(Dataset records)
= Beginning of Section =
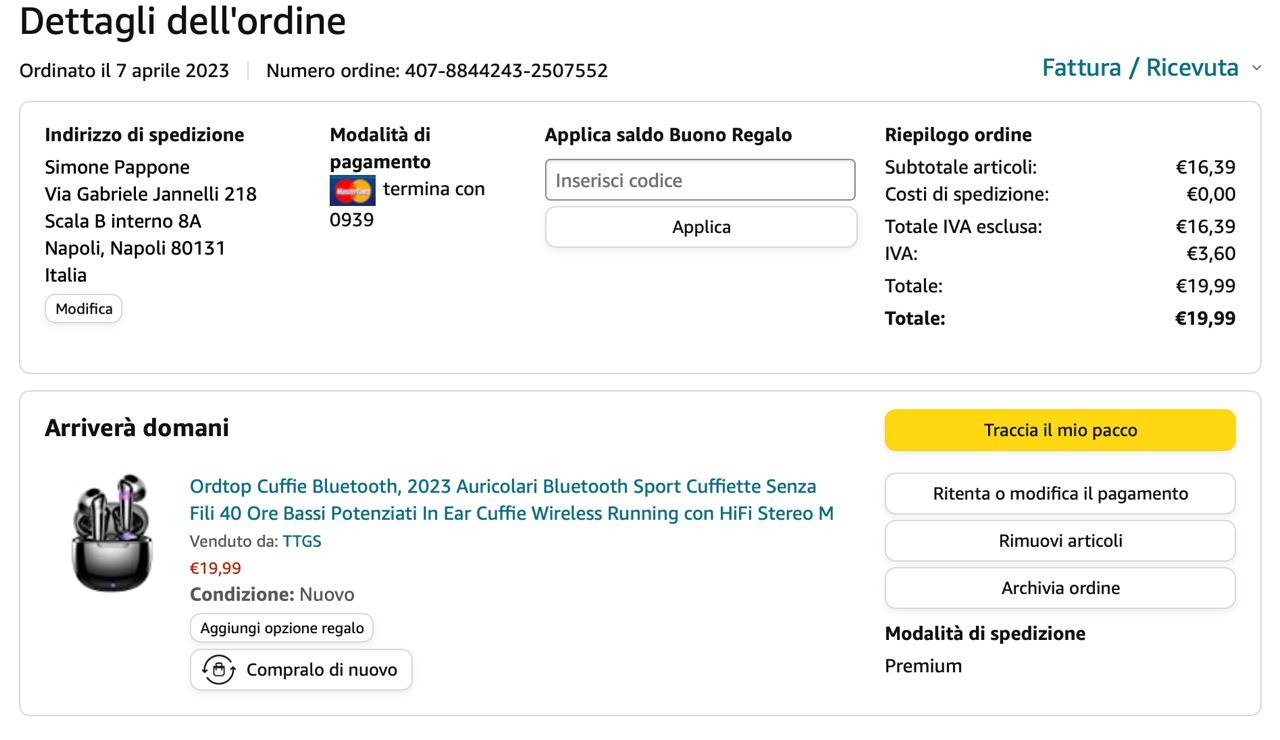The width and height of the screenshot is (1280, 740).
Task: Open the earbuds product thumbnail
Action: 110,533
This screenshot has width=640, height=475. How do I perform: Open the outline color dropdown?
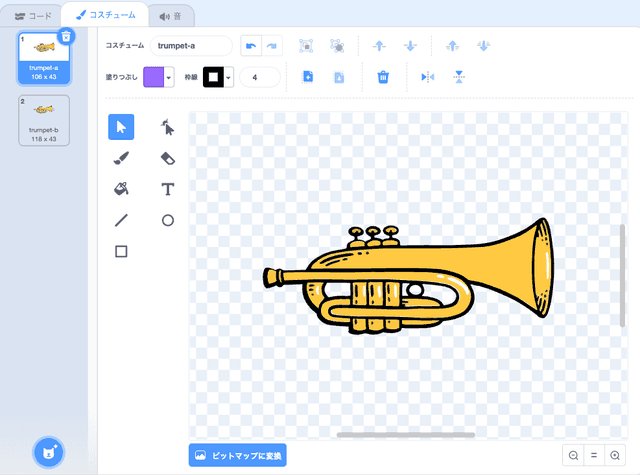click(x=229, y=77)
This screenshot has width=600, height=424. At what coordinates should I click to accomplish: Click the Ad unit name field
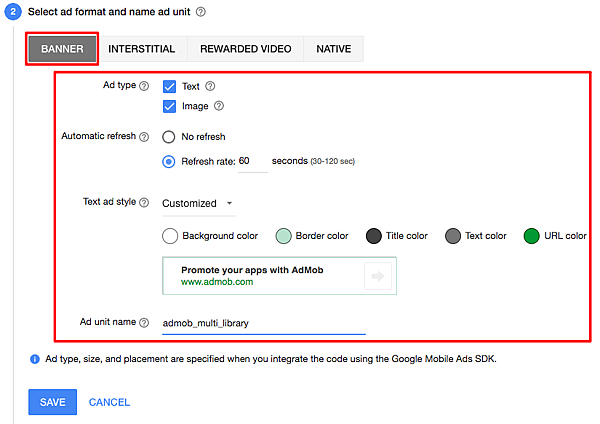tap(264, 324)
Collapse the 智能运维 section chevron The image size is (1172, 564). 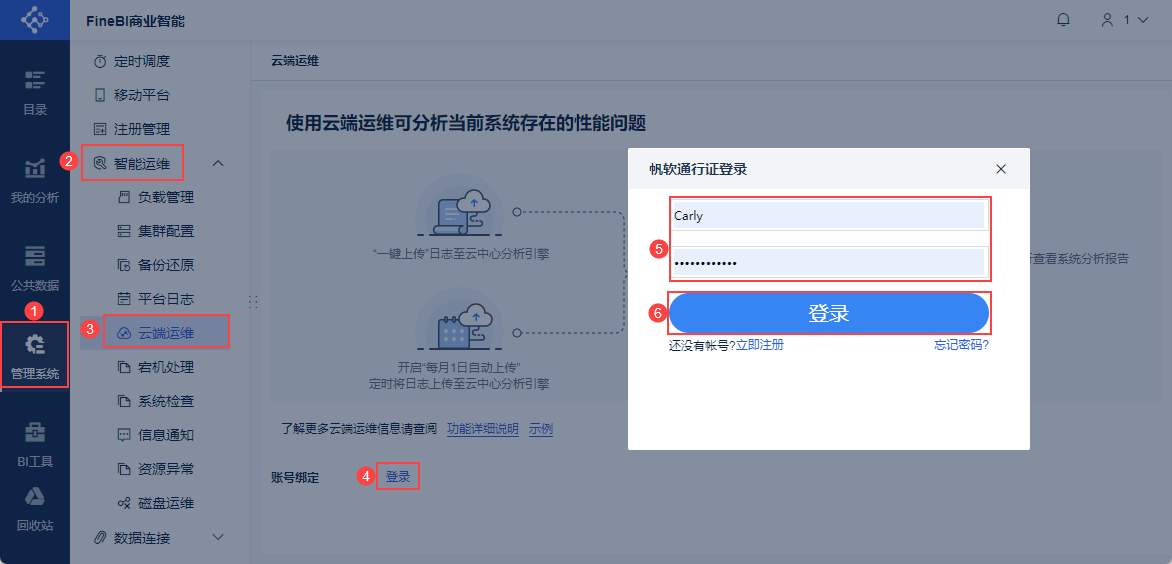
= End of Section =
Exercise =>
Take the records above from the line with "This screenshot has width=640, height=475." down to their last line and please copy those lines exactly, without the pictures.

Reply =>
This screenshot has width=640, height=475. How do I perform: Open the outline color dropdown?
click(x=229, y=77)
This screenshot has width=600, height=424. At what coordinates should I click to accomplish: Click the Ad unit name field
tap(264, 324)
Collapse the 智能运维 section chevron The image size is (1172, 564). 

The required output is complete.